What is expected: Once you find the line that contains "Click the Location (位置) input field" in the entries below, give it again along with every following line, unchanged, through the final one.

Dataset entries:
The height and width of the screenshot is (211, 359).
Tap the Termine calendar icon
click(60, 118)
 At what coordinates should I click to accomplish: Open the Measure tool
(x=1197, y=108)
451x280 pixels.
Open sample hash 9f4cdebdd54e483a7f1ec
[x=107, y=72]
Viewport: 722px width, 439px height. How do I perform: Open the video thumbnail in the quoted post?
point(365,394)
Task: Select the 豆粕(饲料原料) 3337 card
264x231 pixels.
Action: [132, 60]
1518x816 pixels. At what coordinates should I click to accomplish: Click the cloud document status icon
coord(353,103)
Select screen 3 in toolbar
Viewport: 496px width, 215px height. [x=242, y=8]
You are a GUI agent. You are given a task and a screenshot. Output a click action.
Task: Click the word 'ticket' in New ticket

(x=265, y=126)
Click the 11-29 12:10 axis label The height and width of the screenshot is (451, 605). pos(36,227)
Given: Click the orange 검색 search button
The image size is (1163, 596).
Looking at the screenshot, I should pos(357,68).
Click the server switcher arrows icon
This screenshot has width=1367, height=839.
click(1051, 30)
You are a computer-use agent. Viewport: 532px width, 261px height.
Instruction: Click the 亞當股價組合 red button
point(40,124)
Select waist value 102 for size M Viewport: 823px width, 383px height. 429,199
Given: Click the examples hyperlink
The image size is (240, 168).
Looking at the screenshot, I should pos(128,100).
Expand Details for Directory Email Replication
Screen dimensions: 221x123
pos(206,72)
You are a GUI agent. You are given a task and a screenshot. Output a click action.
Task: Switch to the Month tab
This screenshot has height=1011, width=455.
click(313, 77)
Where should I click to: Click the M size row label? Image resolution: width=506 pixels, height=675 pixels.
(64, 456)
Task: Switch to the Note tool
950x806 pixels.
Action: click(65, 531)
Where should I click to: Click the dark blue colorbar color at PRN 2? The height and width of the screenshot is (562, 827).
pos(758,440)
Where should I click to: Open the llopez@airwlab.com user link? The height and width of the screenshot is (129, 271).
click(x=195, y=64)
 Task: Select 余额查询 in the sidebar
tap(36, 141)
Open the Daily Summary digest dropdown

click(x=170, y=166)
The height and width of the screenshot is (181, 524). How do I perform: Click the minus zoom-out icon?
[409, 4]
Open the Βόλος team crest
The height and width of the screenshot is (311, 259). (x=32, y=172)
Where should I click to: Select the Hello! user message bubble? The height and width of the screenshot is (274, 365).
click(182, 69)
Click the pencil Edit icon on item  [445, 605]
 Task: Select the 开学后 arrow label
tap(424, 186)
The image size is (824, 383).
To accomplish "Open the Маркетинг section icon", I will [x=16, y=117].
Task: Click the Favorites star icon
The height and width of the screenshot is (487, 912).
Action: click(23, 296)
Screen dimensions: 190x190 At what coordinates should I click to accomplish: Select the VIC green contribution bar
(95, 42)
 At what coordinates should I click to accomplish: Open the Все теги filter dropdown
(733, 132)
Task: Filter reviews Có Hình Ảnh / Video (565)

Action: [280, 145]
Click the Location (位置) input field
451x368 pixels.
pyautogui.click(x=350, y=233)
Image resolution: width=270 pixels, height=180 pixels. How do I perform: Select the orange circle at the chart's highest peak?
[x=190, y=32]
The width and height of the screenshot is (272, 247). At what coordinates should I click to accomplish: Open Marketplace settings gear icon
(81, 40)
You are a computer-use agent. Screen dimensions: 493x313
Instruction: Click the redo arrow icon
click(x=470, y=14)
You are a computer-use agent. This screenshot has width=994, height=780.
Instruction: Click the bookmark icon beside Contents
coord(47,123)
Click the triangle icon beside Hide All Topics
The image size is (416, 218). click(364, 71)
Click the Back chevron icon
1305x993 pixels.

Your solution:
Click the Location (位置) input field
451x368 pixels.
pyautogui.click(x=350, y=233)
Image resolution: width=270 pixels, height=180 pixels. How do I perform: Select the orange circle at the chart's highest peak?
[x=190, y=32]
The width and height of the screenshot is (272, 247). At what coordinates should I click to accomplish: Open Marketplace settings gear icon
(81, 40)
You are a computer-use agent. Screen dimensions: 493x313
Instruction: Click the redo arrow icon
click(x=470, y=14)
You are a computer-use agent. This screenshot has width=994, height=780.
Instruction: Click the bookmark icon beside Contents
coord(47,123)
Click the triangle icon beside Hide All Topics
The image size is (416, 218). click(364, 71)
Click the Back chevron icon
1305x993 pixels.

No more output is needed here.